**Problem details**:
Filter the listing below for "computer" and report every line that has it.

**Material to process**:
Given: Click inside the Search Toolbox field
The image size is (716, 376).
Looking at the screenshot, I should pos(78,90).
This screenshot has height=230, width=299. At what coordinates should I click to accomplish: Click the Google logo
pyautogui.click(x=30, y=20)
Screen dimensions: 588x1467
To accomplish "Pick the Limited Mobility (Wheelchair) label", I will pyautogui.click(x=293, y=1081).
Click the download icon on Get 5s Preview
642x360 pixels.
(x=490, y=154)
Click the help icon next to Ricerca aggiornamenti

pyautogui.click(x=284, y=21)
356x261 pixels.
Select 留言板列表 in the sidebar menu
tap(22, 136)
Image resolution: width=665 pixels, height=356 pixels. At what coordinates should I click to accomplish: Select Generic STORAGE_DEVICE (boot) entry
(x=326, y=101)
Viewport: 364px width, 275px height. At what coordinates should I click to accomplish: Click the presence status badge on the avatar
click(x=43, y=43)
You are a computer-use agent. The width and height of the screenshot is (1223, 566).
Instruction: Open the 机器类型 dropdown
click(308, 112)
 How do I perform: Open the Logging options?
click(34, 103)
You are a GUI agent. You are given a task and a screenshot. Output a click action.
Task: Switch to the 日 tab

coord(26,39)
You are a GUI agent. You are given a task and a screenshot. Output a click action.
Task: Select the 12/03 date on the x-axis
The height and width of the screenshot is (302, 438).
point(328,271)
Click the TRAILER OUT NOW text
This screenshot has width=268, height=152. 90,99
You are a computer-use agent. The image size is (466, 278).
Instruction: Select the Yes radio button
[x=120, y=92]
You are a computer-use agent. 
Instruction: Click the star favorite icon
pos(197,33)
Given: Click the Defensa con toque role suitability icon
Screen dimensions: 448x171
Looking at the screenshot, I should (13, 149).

**Response**:
You are a computer-use agent. The width and height of the screenshot is (1223, 566).
You are a computer-use agent. The image size is (466, 278).
You are a computer-use agent. 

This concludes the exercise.